━━━━━ RAW DATA

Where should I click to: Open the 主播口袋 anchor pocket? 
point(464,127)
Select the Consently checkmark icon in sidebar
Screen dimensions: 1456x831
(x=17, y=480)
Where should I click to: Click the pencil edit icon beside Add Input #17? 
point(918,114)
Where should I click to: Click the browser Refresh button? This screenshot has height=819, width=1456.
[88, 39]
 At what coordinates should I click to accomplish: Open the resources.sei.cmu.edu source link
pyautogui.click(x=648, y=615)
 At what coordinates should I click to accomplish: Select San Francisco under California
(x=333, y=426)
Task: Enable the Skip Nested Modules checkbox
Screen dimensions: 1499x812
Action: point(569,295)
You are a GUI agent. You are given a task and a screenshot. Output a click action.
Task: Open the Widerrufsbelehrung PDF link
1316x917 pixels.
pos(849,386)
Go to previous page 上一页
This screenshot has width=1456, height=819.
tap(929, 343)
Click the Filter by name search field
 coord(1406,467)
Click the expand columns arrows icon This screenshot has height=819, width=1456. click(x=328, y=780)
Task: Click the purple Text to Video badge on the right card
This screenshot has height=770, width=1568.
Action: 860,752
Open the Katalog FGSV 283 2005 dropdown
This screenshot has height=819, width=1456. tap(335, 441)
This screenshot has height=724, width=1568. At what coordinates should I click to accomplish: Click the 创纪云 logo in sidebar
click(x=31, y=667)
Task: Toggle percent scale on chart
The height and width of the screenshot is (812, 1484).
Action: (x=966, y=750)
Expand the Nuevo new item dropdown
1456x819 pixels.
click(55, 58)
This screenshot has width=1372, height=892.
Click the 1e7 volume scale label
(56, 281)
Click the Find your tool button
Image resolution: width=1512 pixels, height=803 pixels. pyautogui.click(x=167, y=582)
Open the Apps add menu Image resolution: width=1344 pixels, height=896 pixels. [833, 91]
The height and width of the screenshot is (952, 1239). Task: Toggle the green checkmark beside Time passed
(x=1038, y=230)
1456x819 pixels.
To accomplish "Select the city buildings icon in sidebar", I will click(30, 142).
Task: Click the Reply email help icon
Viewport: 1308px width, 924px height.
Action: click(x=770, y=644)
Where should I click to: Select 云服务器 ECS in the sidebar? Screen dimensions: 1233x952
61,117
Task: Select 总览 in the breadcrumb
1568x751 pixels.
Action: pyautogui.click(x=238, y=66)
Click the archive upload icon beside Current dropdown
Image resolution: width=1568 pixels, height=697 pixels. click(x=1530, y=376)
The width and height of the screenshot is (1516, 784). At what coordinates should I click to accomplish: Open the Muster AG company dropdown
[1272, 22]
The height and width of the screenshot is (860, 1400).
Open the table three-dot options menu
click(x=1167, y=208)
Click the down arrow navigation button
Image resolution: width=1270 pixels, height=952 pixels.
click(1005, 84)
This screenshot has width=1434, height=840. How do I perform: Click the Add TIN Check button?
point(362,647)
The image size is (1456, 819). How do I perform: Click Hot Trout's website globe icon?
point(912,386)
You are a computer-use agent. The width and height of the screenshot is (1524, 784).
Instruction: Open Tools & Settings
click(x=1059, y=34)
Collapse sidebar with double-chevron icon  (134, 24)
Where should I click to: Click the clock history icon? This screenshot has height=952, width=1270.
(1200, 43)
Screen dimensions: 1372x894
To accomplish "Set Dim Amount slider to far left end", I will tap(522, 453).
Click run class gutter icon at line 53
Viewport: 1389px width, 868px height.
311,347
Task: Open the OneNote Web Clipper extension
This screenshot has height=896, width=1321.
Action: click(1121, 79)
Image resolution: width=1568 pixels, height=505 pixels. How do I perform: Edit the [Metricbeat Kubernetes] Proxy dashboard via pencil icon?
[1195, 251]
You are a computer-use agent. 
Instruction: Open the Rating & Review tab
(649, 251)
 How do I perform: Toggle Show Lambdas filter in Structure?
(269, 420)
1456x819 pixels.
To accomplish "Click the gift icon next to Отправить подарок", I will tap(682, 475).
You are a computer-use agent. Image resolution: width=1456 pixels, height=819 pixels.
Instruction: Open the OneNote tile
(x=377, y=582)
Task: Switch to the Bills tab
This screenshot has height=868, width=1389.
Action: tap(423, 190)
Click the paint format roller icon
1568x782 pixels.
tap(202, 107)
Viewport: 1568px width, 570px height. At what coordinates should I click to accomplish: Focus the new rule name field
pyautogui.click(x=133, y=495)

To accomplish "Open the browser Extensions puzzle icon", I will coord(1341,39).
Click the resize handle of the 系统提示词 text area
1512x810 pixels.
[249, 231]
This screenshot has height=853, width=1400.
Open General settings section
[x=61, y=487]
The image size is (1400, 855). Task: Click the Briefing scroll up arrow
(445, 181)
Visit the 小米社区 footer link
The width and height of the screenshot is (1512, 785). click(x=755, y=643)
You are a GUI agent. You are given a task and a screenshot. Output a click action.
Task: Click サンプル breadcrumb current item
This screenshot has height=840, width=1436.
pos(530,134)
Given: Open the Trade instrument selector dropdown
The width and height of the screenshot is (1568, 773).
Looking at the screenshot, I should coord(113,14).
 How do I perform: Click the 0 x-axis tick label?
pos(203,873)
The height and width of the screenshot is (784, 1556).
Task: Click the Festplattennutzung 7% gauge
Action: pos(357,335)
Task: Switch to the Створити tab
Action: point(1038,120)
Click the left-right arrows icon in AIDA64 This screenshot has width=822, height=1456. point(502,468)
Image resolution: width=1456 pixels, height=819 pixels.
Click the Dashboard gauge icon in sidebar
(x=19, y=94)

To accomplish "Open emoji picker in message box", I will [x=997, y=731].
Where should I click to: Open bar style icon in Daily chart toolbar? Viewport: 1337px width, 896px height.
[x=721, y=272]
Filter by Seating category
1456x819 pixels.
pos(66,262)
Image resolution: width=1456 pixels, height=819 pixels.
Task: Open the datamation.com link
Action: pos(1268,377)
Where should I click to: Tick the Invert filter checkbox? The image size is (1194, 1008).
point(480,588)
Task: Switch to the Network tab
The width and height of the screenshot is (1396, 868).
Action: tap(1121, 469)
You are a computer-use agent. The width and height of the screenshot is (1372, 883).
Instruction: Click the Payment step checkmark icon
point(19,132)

━━━━━━━━━━

= WHAT THE EXERCISE ASKS =
Transcribe nothing except the lines from the one with "Task: Switch to the Network tab" through the end of the data above, each exactly as it appears.

= RESPONSE TO THE TASK =
Task: Switch to the Network tab
The width and height of the screenshot is (1396, 868).
Action: tap(1121, 469)
You are a computer-use agent. The width and height of the screenshot is (1372, 883).
Instruction: Click the Payment step checkmark icon
point(19,132)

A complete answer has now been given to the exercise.